Alec staccò la mano dall'impugnatura della pistola e ordinò a se stesso di smettere di tremare. Poi chiamò per radio il conducente della sua autoblindo, sempre ferma davanti alla casa di Angela e, parlando sottovoce, gli ordinò: — Chiama Jameson e digli di portare qui una squadra. Immediatamente.

— Signorsì.

Lentamente, cercando di non fare rumore, Alec girò intorno alla casa fino a raggiungere la porta posteriore. Non era chiusa a chiave. La spinse adagio. I cardini non cigolarono.

Una volta dentro, sentì provenire dal piano superiore una voce smorzata. Gli pareva quella di Douglas. Solo? Come mai era lì e non sul campo coi suoi uomini?

Alec salì i gradini a due alla volta, ma lentamente, tenendosi chino e impugnando la pistola, a scanso di sorprese.
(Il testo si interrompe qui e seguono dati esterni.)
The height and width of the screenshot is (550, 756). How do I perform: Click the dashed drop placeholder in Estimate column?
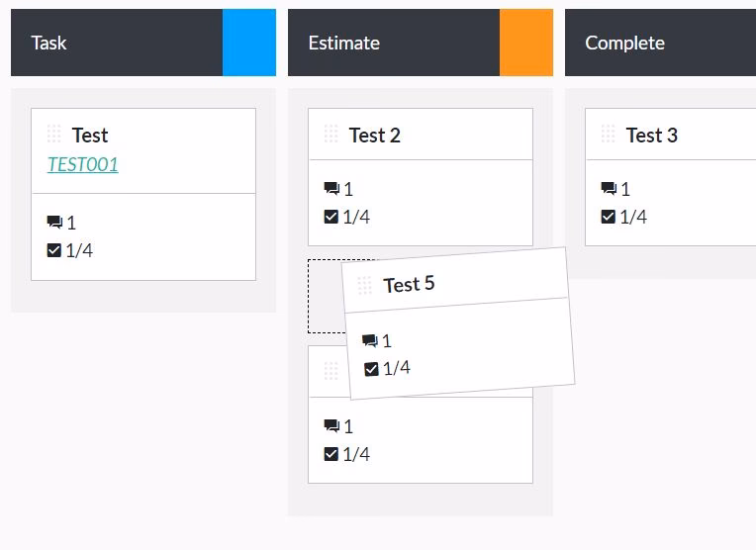tap(325, 297)
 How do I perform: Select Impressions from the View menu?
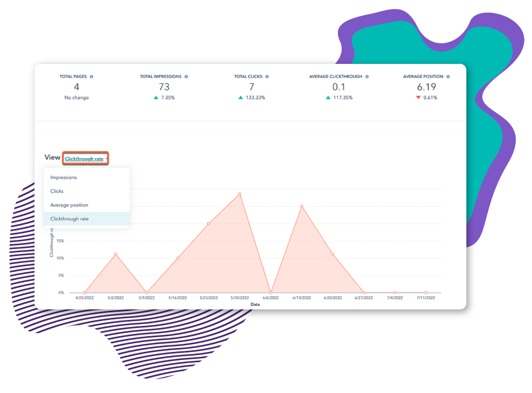click(64, 178)
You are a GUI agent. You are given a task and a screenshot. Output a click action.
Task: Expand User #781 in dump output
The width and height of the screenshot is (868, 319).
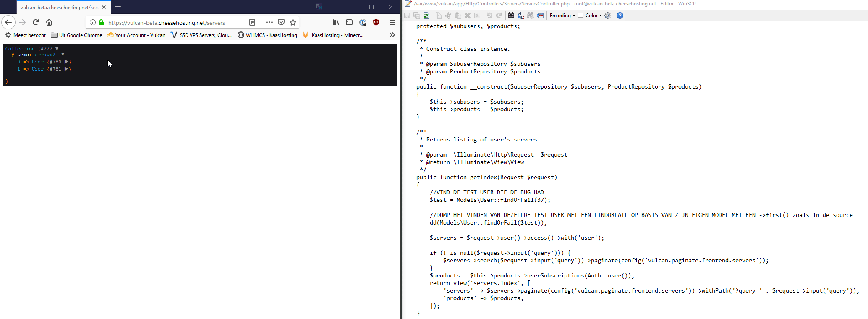coord(66,69)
Raggiunto furtivamente il pianerottolo si diresse verso la stanza da cui proveniva la voce di Douglas.

Diede un'occhiata nelle altre stanze attraverso le porte, tutte aperte. Nessuno. Infine dopo aver inspirato ed espirato una profonda boccata d'aria aprì la porta della camera da letto ed entrò a precipizio.

La porta sbatté contro il muro mentre Alec ricadeva sui talloni, accovacciato, reggendosi in equilibrio con la pistola nella destra.

Metà stanza era ingombra di apparecchiature radio, cassette di metallo grigie e nere, con quadranti luminosi. Un groviglio di fili collegavano quell'apparente caos al cavo che scendeva serpeggiando al di sotto della finestra chiusa.

Douglas stava seduto sul letto, con un antiquato microfono stretto nel pugno poderoso. La gamba sinistra era chiusa dalla coscia al piede in un involucro di plastica. La faccia era più magra di quanto Alec non ricordasse e i capelli e la barba più grigi. Abiti e lenzuola erano spiegazzati e umidi di sudore. Sul letto al fianco di Douglas c'era una carabina con alcune scatole di munizioni sul comodino.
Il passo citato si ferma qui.